In the records below, take the lines starting at the one containing "Image resolution: width=443" and ending at the one containing "point(128,335)". Arrange them as a numbered list with no blank lines and without the pictures.

• **DATA SUPPLIED**

────

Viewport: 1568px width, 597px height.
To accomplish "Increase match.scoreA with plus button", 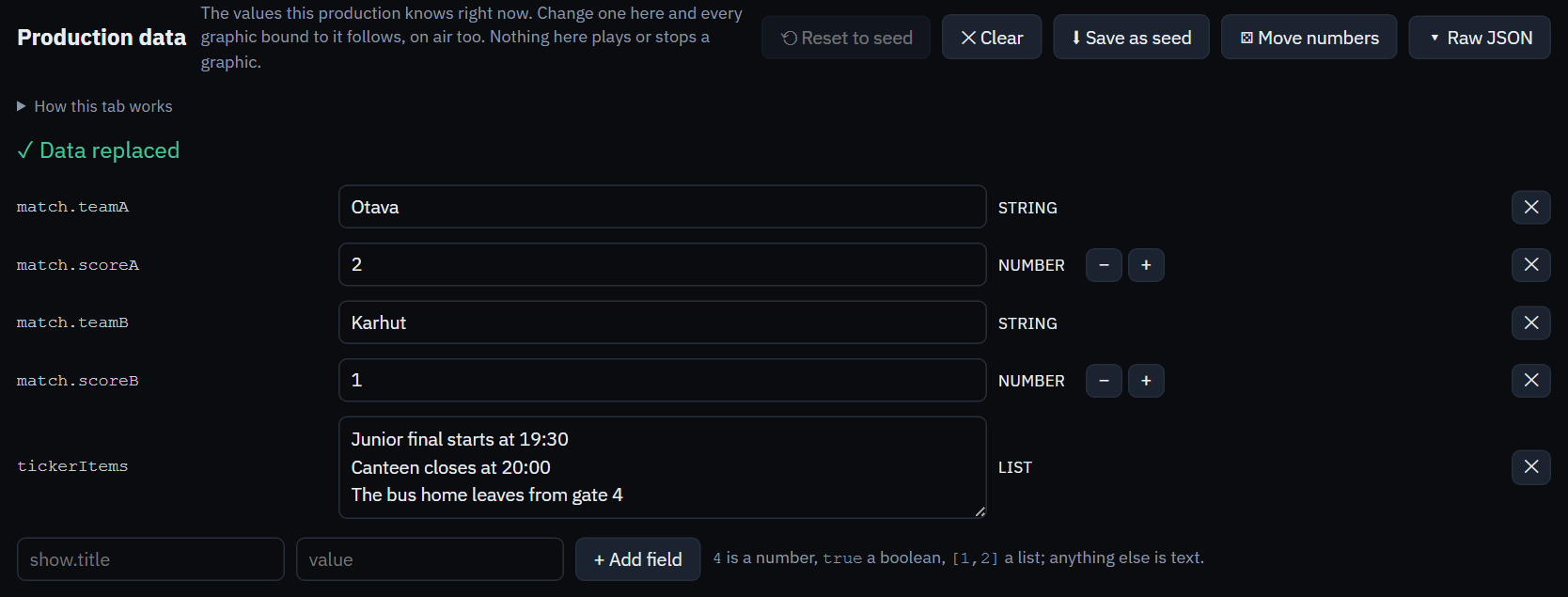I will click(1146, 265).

────

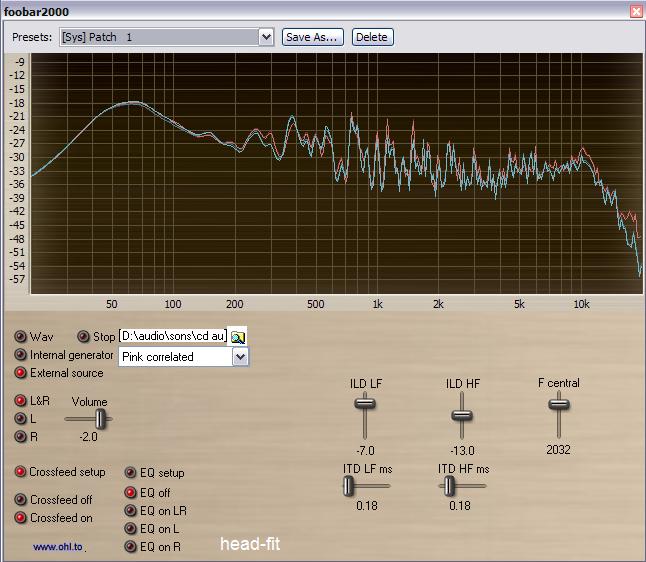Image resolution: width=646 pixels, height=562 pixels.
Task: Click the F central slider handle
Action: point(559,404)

────

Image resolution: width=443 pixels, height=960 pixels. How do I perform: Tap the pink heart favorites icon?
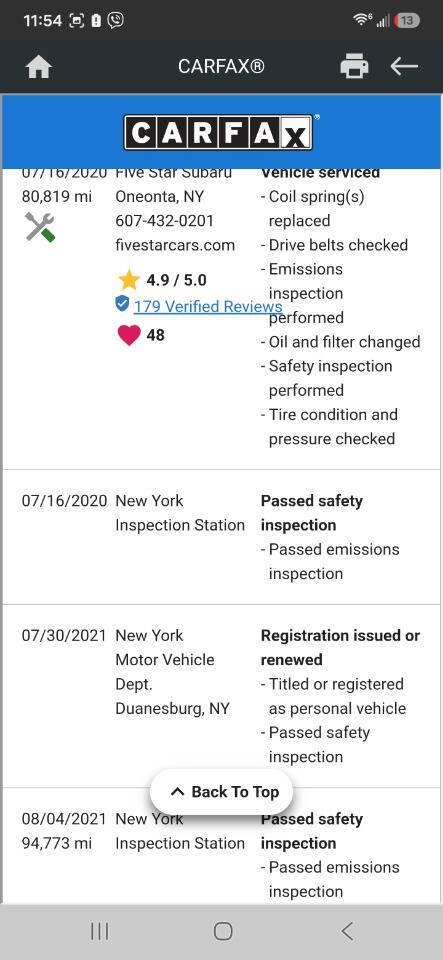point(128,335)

────

• **WRITTEN ANSWER**
1. Image resolution: width=443 pixels, height=960 pixels. How do I perform: Tap the pink heart favorites icon?
2. point(128,335)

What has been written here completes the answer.